À l'issue de la prochaine période de programmation triennale (2015-2017), les dépenses de l'État seraient en recul, en valeur absolue, de 11,5 milliards d'euros sur la norme « zéro valeur » et de 2,5 milliards d'euros sur la norme « zéro volume » , par rapport à la LFI 2014. Les économies réalisées sur le champ de la norme « zéro valeur » seraient en effet réduites par une hausse de la charge de la dette (+ 6,8 milliards d'euros) et une augmentation des contributions au compte d'affectation spéciale « Pensions » (+ 2,3 milliards d'euros), compte tenu d'hypothèses prudentes concernant les déterminants de l'évolution de ces dépenses.

Conformément aux engagements pris par le Gouvernement, notamment à l'occasion de la présentation du programme de stabilité, 50 milliards d'euros d'économies seraient réalisées sur les dépenses des administrations publiques au cours de la période 2015-2017. Cet effort en dépenses sans précédent comprendrait, rappelons-le, 18 milliards d'euros d'économies sur les dépenses de l'État, 11 milliards d'euros sur celles des collectivités territoriales et 21 milliards d'euros sur celles des administrations de sécurité sociale (ASSO).

S'agissant de l'État, les 18 milliards d'euros d'économies réalisées sont calculées , comme cela est toujours le cas, par rapport au tendanciel d'évolution spontanée de ses dépenses : sur l'ensemble de la période de programmation, cet effort se traduit par une diminution des dépenses relevant de la norme « zéro valeur » de 0,5 milliard d'euros, hors diminution de ses concours financiers aux collectivités territoriales .

2. La maîtrise attendue des dépenses des collectivités territoriales

Concernant les collectivités territoriales, il est demandé un effort de 11 milliards d'euros, également par rapport au tendanciel d'évolution de leurs dépenses, qui correspondrait donc à une moindre progression des dépenses locales sur la période 2015-2017 ; ainsi, celles-ci augmenteraient tout de même de près de 10 milliards d'euros entre 2014 et 2017 selon le programme de stabilité 2014-2017 .

En tout état de cause, les 11 milliards d'euros d'économies demandées aux collectivités - qui apparaissent dans le tableau ci-après sous l'angle des dépenses de l'État - n'entrent aucunement dans l'effort en dépenses de 18 milliards d'euros qui sera consenti par ce dernier .

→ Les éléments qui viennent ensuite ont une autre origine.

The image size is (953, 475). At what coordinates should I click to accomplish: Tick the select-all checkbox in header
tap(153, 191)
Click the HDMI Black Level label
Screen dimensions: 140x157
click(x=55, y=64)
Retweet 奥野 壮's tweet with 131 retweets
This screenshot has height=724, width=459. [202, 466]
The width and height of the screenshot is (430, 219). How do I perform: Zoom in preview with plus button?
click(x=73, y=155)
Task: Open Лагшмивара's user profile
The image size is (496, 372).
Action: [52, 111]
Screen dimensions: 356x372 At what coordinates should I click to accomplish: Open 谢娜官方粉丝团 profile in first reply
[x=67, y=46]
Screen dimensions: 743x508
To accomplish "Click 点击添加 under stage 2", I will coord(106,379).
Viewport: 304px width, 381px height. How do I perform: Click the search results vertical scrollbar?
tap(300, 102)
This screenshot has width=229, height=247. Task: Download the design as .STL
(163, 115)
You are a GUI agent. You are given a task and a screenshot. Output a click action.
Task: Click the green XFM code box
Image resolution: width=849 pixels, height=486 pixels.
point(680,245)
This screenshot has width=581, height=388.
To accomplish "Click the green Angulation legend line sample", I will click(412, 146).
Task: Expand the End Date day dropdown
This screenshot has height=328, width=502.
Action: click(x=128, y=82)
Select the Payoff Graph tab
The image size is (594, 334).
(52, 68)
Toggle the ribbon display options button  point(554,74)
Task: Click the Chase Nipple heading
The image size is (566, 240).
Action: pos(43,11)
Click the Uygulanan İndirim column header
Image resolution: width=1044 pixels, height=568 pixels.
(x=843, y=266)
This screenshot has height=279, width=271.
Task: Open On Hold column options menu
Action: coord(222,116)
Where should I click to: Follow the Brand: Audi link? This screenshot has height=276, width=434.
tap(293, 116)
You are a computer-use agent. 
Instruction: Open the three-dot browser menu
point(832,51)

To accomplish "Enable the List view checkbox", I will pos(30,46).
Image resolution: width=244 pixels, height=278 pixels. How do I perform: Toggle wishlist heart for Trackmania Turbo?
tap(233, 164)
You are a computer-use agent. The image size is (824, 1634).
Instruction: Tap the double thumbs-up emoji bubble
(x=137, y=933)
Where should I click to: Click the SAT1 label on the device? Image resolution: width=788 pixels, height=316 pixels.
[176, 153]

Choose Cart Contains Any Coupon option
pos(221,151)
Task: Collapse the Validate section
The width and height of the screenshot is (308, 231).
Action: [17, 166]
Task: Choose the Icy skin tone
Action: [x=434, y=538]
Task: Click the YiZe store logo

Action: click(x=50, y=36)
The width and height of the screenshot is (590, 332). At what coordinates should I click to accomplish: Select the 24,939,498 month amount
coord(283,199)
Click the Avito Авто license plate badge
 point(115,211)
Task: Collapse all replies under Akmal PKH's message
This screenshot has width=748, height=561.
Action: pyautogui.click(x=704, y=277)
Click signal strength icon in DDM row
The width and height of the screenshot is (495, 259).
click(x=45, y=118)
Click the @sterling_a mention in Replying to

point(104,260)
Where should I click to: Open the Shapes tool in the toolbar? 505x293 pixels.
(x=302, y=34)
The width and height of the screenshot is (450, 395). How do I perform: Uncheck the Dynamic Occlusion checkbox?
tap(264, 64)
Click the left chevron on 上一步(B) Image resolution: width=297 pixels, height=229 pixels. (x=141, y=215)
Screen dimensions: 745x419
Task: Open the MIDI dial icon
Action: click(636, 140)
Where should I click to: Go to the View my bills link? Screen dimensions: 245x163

Votre rapporteur général souhaite insister sur le fait que l'enjeu n'est pas, pour l'État, d'améliorer sa situation budgétaire au détriment de celle des collectivités, à travers la diminution de ses concours financiers . En effet :

- d'une part, la norme « zéro valeur » serait respectée sur la durée de la période de programmation, sans qu'il soit besoin de prendre en compte cette diminution : ce n'est donc pas cette dernière qui permet à l'État de tenir ses engagements ;

- d'autre part, si le suivi du déficit budgétaire est une donnée utile dans le cadre de l'examen des différents projets de loi de finances, l'appréciation de la situation de nos finances publiques porte, dans le cadre des mécanismes mis en place par l'Union européenne, sur l'ensemble des administrations publiques. À cet égard, un euro dépensé par les collectivités territoriales est strictement équivalent à un euro dépensé par l'État : un transfert entre administrations publiques est sans effet sur les ratios servant au pilotage et au suivi de nos finances publiques.

Il convient donc de conserver à l'esprit que l'enjeu , s'agissant du respect de notre trajectoire de finances publiques, réside dans la maîtrise de l'ensemble des dépenses publiques , y compris locales. L'État ne pouvant pas piloter ces dernières, compte tenu du principe de libre administration des collectivités territoriales, la diminution de ses concours financiers constitue un levier de la maîtrise des dépenses locales .

Sur ce point, le Gouvernement compte notamment sur les dispositions du projet de loi portant nouvelle organisation territoriale de la République, actuellement en cours de discussion au Parlement, pour rationaliser la dépense publique locale, en particulier en réduisant le nombre de structures, en favorisant les économies d'échelle et en mutualisant un certain nombre de fonctions entre collectivités.

La Cour des comptes a toutefois émis des doutes sur le report intégral de la baisse des dotations de l'État sur les dépenses des collectivités territoriales. Ainsi, lors de son audition par votre commission des finances en date du 18 juin, le Premier président de la Cour des comptes, Didier Migaud, a indiqué : « Les collectivités territoriales contribueraient pour 11 milliards d'euros : le Gouvernement anticipe un ralentissement marqué de leurs dépenses sous l'effet de l'évolution des dotations de l'État et d'une baisse des investissements. Plus précisément, il anticipe qu'un euro de dotation en moins entrainera un euro de moindre dépense. Or rien n'empêche les collectivités de relever la fiscalité locale ou de recourir à l'endettement. En 2013, alors que les communes subissaient le gel des dotations de l'État, leurs dépenses de fonctionnement se sont accrues et leur déficit, ou plutôt leur besoin de financement, a progressé. Les dépenses de personnel ont progressé de 2,6 % dans les communes et de 7,2 % dans les intercommunalités ». Lors de cette même audition, le président de la première chambre, Raoul Briet, a précisé : « Les 11 milliards d'euros de diminution des dotations de l'État correspondent à un transfert entre administrations publiques. Dans le programme de stabilité, une baisse de dépenses des collectivités locales de 11 milliards a été inscrite. Nous nous interrogeons sur le caractère automatique de cette diminution de un pour un, puisque les collectivités peuvent financer leurs dépenses autrement ».

Il convient de rappeler, en tout état de cause, que les collectivités territoriales disposent de ressources fiscales dont la croissance spontanée, liée à la seule évolution de l'assiette des différents impôts, serait de l'ordre d'une quinzaine de milliards d'euros entre 2014 et 2017, soit un montant supérieur à celui de la baisse des dotations de l'État sur la période.

En définitive, il serait donc inexact d'affirmer que l'État réduirait son niveau d'effort en reportant une partie de celui-ci sur les collectivités territoriales, de même que de considérer que ce niveau serait moins exigeant que celui demandé à ces dernières . Pour autant, la diminution des concours financiers correspond bien, pour les collectivités territoriales, à un défi particulièrement exigeant et à une rupture par rapport à la tendance passée, alors que l'État s'astreint depuis déjà plusieurs années à une forte contrainte budgétaire.